= TASK ITEM =
Write out the records once more, exactly as given.

= EXERCISE MATERIALS =

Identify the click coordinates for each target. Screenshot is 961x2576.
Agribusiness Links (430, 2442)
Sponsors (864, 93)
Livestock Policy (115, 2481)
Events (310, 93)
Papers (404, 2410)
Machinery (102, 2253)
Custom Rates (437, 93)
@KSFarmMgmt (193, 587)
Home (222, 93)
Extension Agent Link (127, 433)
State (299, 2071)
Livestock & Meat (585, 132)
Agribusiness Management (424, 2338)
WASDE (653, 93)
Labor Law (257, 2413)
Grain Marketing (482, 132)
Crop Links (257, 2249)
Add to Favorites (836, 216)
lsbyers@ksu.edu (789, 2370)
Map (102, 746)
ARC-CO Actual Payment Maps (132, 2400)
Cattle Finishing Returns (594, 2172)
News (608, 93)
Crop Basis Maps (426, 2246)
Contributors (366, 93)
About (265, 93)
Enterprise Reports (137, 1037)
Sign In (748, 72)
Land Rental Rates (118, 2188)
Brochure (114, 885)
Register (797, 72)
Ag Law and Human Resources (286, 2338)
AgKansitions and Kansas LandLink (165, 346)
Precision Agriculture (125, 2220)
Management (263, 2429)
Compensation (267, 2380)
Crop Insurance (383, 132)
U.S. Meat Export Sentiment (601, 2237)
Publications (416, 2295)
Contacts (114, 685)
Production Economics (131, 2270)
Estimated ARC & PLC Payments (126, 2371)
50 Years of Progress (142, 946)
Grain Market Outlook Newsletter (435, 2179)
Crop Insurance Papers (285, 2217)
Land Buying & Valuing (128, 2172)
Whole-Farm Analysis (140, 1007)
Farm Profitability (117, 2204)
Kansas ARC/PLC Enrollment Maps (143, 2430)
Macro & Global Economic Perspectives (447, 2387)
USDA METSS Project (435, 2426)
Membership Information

= THE COMPLETED TASK =
Identify the click coordinates for each target. Screenshot is 961x2576.
Agribusiness Links (430, 2442)
Sponsors (864, 93)
Livestock Policy (115, 2481)
Events (310, 93)
Papers (404, 2410)
Machinery (102, 2253)
Custom Rates (437, 93)
@KSFarmMgmt (193, 587)
Home (222, 93)
Extension Agent Link (127, 433)
State (299, 2071)
Livestock & Meat (585, 132)
Agribusiness Management (424, 2338)
WASDE (653, 93)
Labor Law (257, 2413)
Grain Marketing (482, 132)
Crop Links (257, 2249)
Add to Favorites (836, 216)
lsbyers@ksu.edu (789, 2370)
Map (102, 746)
ARC-CO Actual Payment Maps (132, 2400)
Cattle Finishing Returns (594, 2172)
News (608, 93)
Crop Basis Maps (426, 2246)
Contributors (366, 93)
About (265, 93)
Enterprise Reports (137, 1037)
Sign In (748, 72)
Land Rental Rates (118, 2188)
Brochure (114, 885)
Register (797, 72)
Ag Law and Human Resources (286, 2338)
AgKansitions and Kansas LandLink (165, 346)
Precision Agriculture (125, 2220)
Management (263, 2429)
Compensation (267, 2380)
Crop Insurance (383, 132)
U.S. Meat Export Sentiment (601, 2237)
Publications (416, 2295)
Contacts (114, 685)
Production Economics (131, 2270)
Estimated ARC & PLC Payments (126, 2371)
50 Years of Progress (142, 946)
Grain Market Outlook Newsletter (435, 2179)
Crop Insurance Papers (285, 2217)
Land Buying & Valuing (128, 2172)
Whole-Farm Analysis (140, 1007)
Farm Profitability (117, 2204)
Kansas ARC/PLC Enrollment Maps (143, 2430)
Macro & Global Economic Perspectives (447, 2387)
USDA METSS Project (435, 2426)
Membership Information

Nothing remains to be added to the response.